**** Available data
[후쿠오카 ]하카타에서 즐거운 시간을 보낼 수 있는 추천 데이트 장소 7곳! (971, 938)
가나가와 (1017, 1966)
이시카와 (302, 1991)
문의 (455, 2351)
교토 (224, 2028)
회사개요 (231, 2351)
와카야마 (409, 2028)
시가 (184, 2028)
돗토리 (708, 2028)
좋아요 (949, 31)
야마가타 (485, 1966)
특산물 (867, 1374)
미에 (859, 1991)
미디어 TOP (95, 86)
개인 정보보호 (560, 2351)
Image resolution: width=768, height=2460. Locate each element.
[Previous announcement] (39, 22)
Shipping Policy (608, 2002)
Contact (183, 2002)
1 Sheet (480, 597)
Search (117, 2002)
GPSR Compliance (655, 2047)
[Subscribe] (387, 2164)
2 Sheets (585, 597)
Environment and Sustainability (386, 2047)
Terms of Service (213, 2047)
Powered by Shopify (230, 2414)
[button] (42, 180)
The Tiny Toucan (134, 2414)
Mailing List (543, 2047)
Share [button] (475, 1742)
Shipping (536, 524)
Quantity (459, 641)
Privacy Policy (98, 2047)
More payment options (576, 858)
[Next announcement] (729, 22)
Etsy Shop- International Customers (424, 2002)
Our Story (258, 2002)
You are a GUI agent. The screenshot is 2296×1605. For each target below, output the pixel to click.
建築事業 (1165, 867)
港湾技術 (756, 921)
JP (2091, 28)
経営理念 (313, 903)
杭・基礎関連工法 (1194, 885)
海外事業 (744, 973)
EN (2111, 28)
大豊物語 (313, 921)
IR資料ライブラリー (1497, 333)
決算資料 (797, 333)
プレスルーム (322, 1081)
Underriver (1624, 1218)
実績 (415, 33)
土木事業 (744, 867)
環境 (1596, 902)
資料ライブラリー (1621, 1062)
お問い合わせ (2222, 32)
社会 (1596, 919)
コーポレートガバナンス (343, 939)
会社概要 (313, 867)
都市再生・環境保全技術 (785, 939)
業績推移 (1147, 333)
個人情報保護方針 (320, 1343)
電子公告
********
Copy out each line of the material above, word for word, from the first down to the line containing "개인 정보보호 (560, 2351)". Add nothing.

### Response area
[후쿠오카 ]하카타에서 즐거운 시간을 보낼 수 있는 추천 데이트 장소 7곳! (971, 938)
가나가와 (1017, 1966)
이시카와 (302, 1991)
문의 (455, 2351)
교토 (224, 2028)
회사개요 (231, 2351)
와카야마 (409, 2028)
시가 (184, 2028)
돗토리 (708, 2028)
좋아요 (949, 31)
야마가타 (485, 1966)
특산물 (867, 1374)
미에 (859, 1991)
미디어 TOP (95, 86)
개인 정보보호 (560, 2351)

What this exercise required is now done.